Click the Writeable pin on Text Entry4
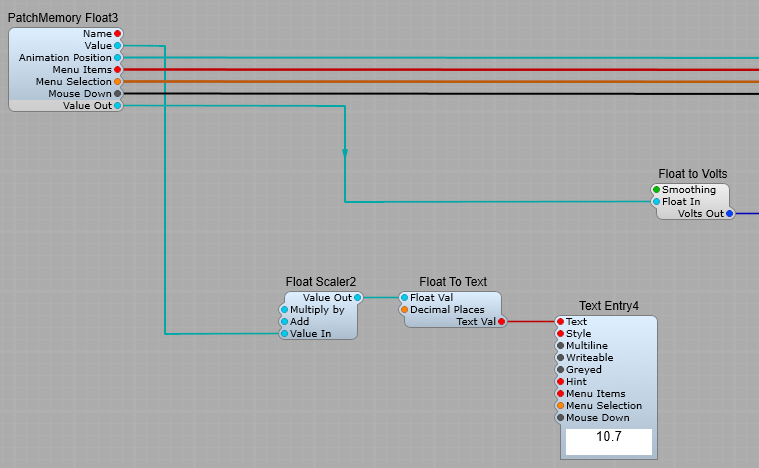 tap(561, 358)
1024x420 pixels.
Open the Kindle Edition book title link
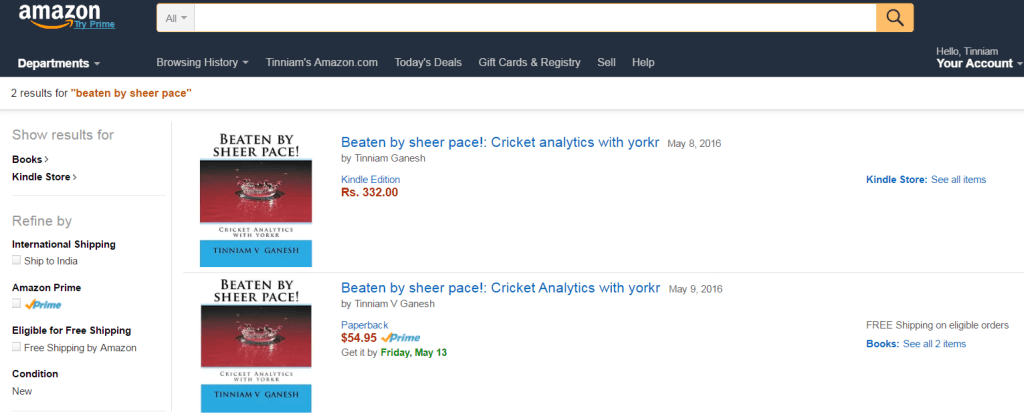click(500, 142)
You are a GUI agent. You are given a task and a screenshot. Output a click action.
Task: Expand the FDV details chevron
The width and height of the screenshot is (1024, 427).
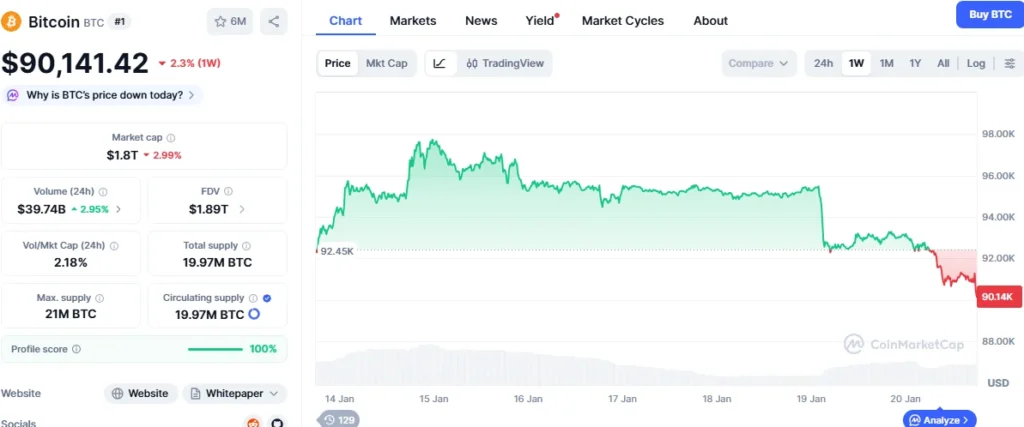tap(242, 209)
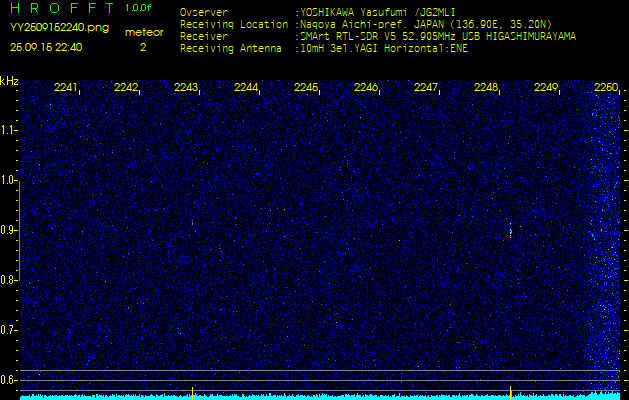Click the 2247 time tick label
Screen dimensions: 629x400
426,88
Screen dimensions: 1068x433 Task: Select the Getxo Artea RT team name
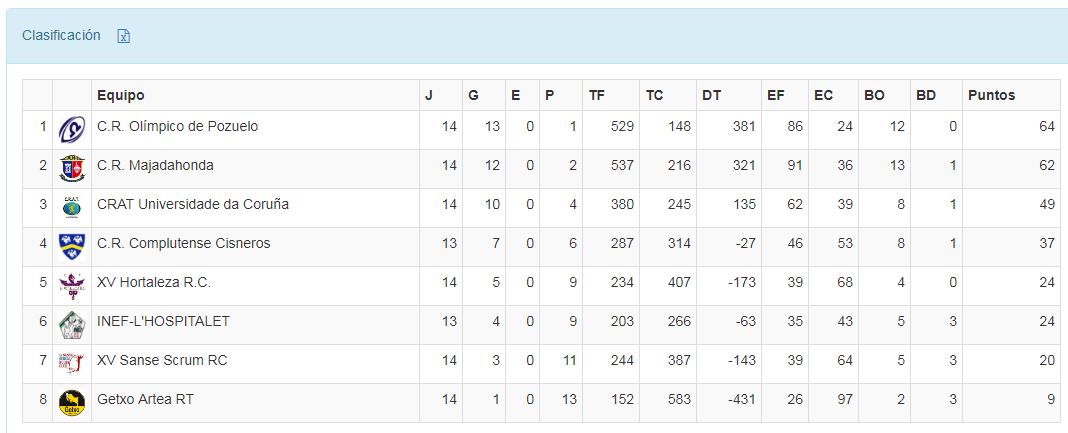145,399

• [WHAT TO WORK ON]: Drop every picture and repeat the rest of the entries exactly.

• [RESULT]:
Click the Writeable pin on Text Entry4
 tap(561, 358)
1024x420 pixels.
Open the Kindle Edition book title link
click(500, 142)
You are a GUI agent. You are given a task and a screenshot. Output a click action.
Task: Expand the FDV details chevron
The width and height of the screenshot is (1024, 427).
tap(242, 209)
Click the 2247 time tick label
Screen dimensions: 629x400
426,88
Screen dimensions: 1068x433 Task: Select the Getxo Artea RT team name
145,399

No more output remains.